● **WHAT IS BEING ASKED**
Print nothing but the lines from the start of the listing below through the line that contains "You are a computer-use agent. 540x270 pixels.". Do not include the pictures.

● **DATA FOR ANALYSIS**
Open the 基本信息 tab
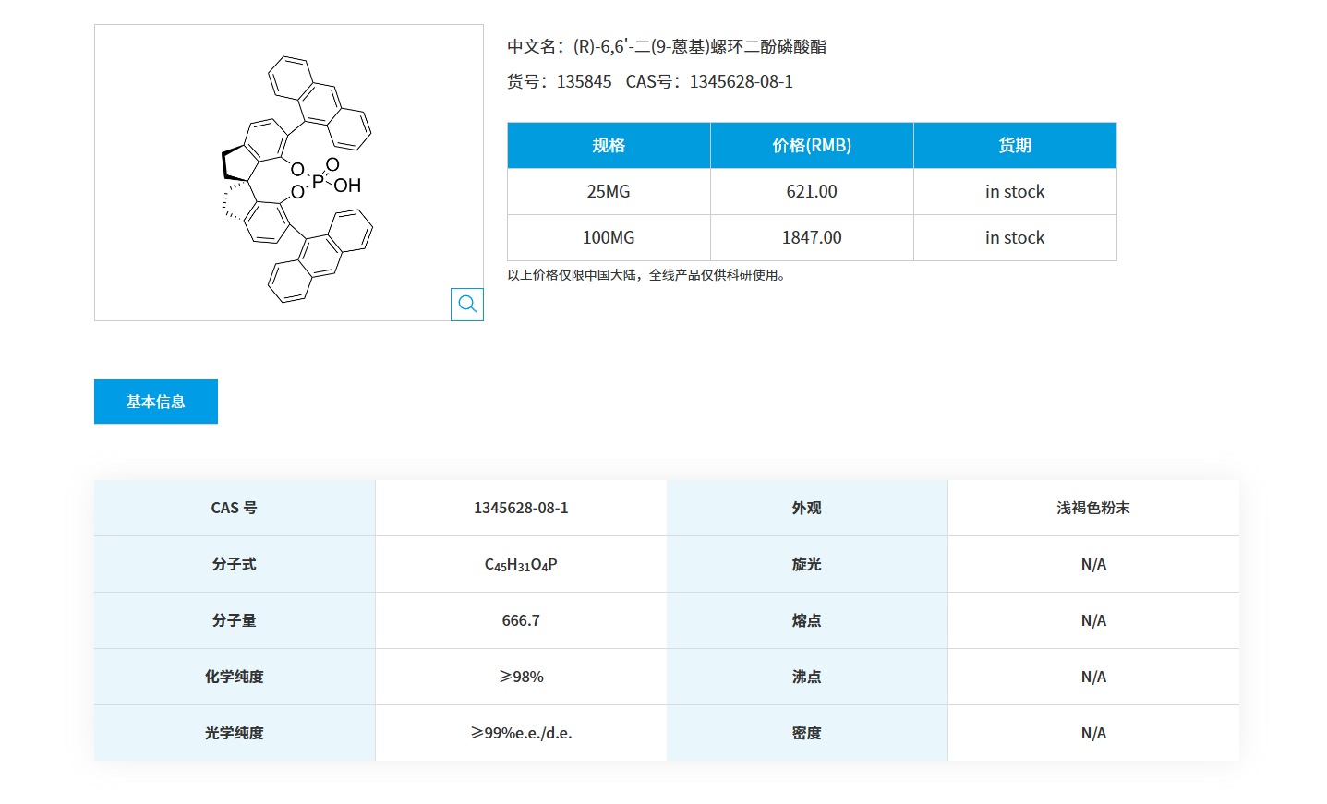This screenshot has height=804, width=1327. point(155,401)
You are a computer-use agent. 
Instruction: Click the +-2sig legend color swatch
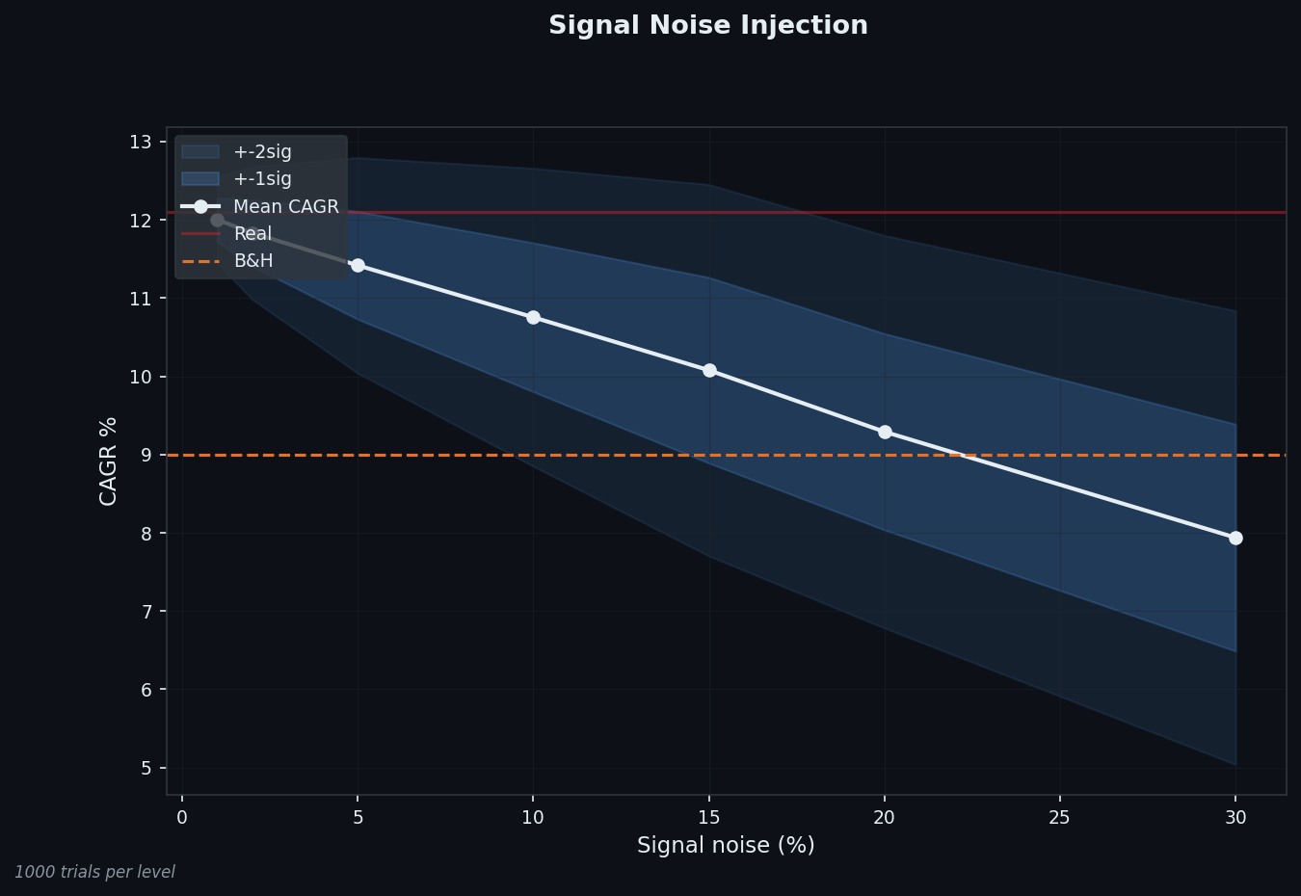click(x=200, y=152)
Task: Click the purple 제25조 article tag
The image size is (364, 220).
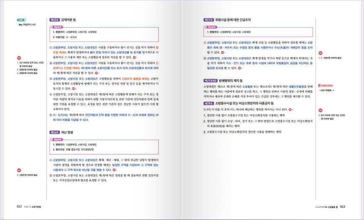Action: pyautogui.click(x=55, y=20)
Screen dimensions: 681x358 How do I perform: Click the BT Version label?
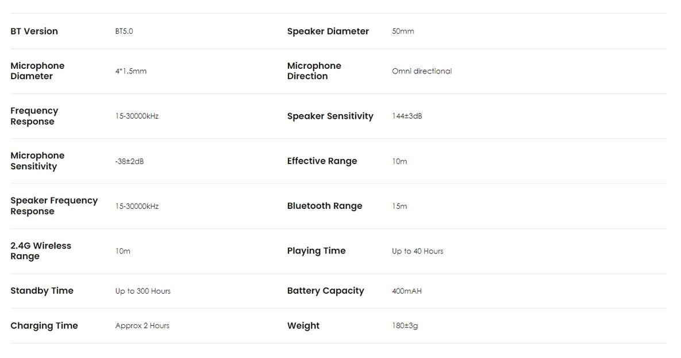(34, 31)
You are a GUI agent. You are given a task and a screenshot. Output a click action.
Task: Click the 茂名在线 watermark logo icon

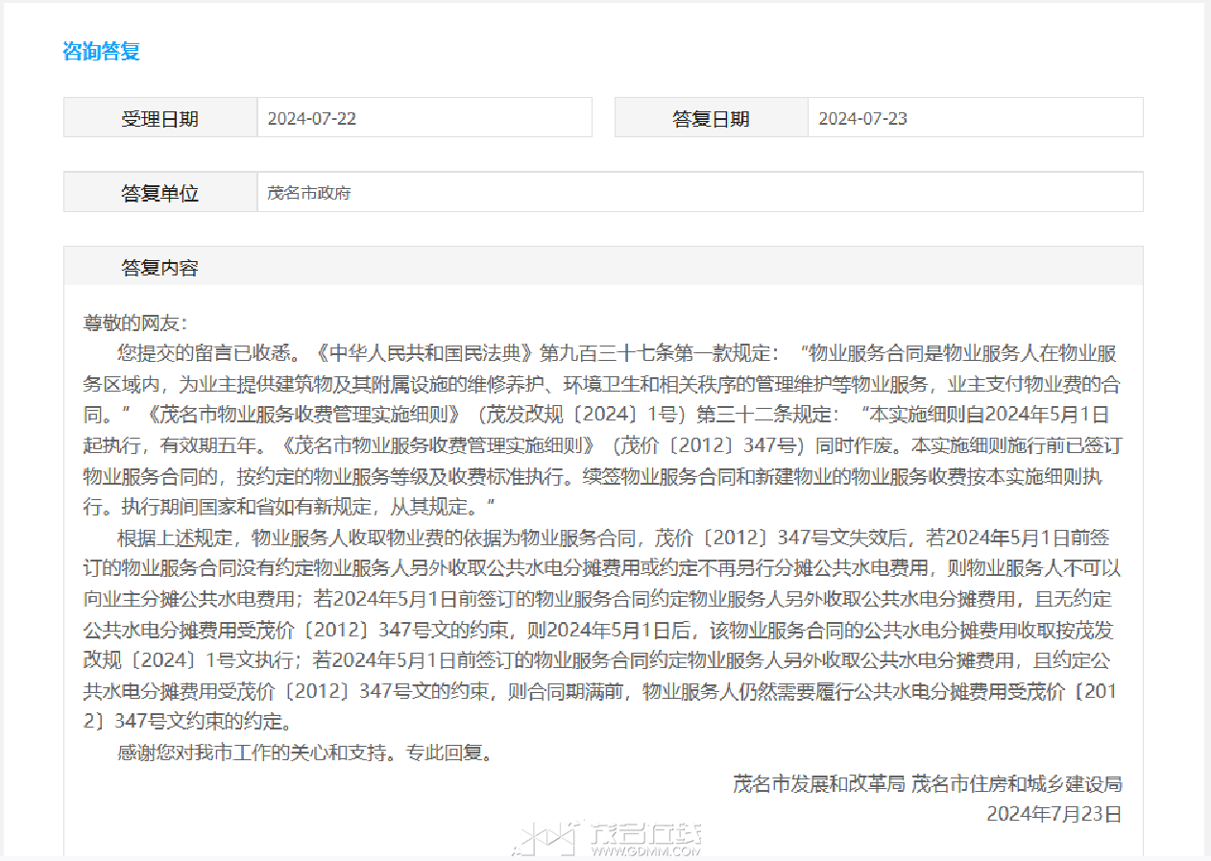pos(545,838)
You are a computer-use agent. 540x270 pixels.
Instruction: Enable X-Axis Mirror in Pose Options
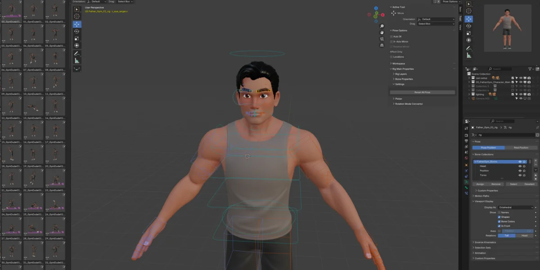click(392, 41)
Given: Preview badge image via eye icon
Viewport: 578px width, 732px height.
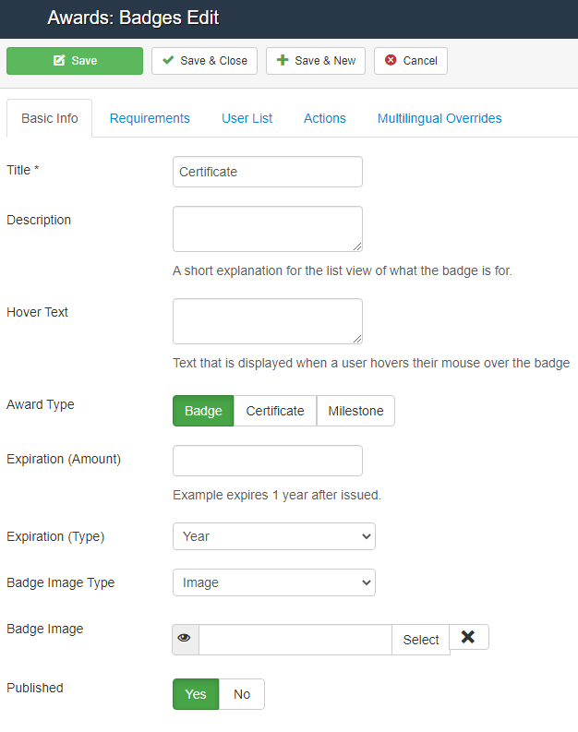Looking at the screenshot, I should 185,640.
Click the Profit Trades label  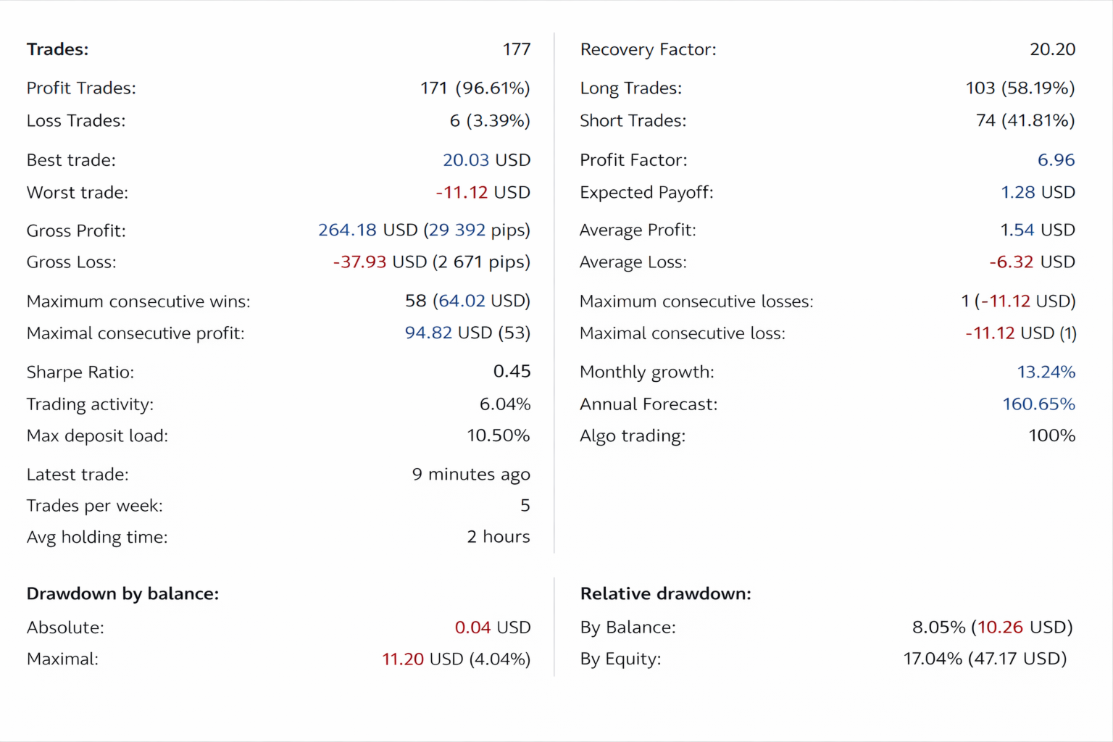81,88
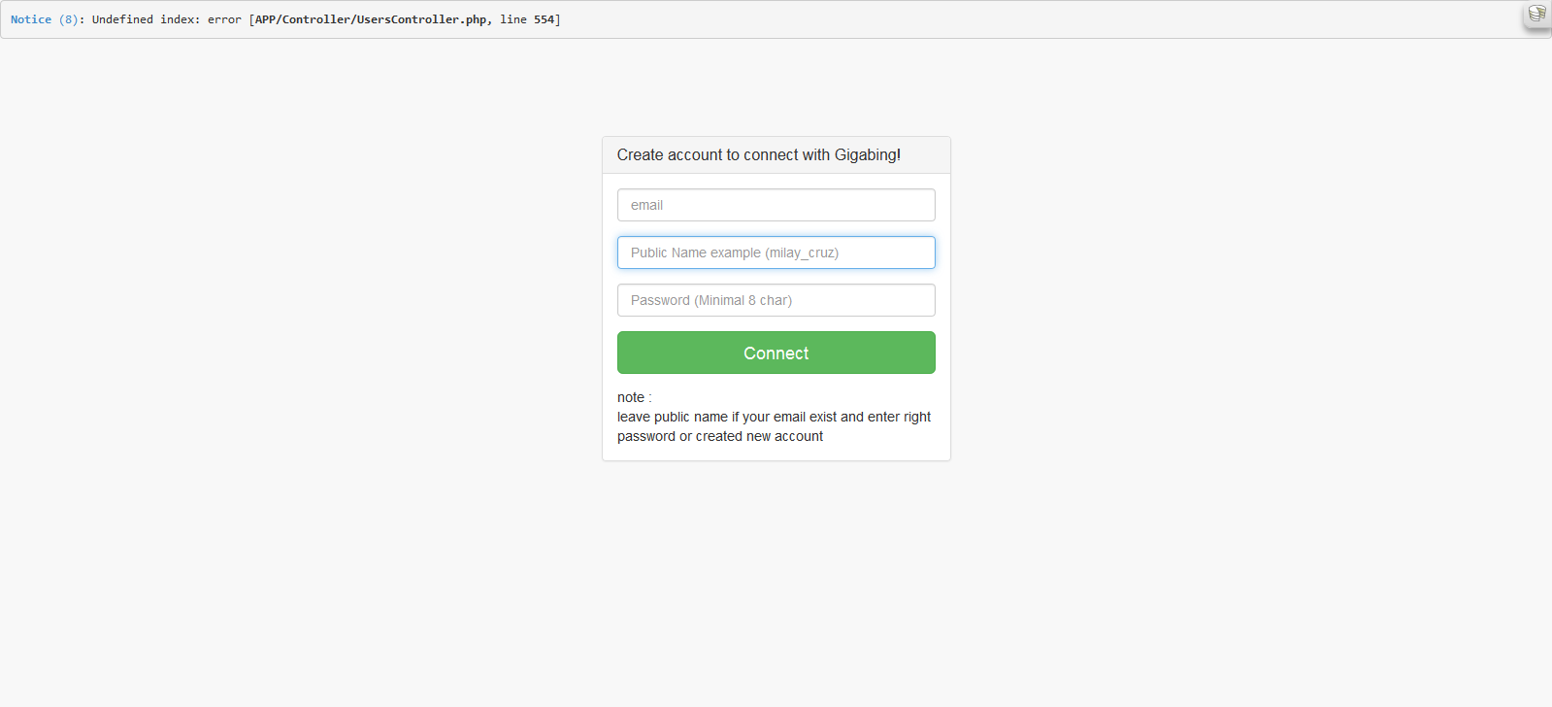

● **ANSWER TO THIS EXERCISE**
Open the 基本信息 tab
This screenshot has height=804, width=1327. point(155,401)
You are a computer-use agent. 
Instruction: Click the +-2sig legend color swatch
click(x=200, y=152)
Task: Click the purple 제25조 article tag
The image size is (364, 220).
Action: pyautogui.click(x=55, y=20)
Screen dimensions: 681x358 How do I perform: Click the BT Version label?
(34, 31)
You are a GUI agent. You are given a task and a screenshot. Output a click action.
Task: Click the 茂名在线 watermark logo icon

pos(545,838)
You are a computer-use agent. 540x270 pixels.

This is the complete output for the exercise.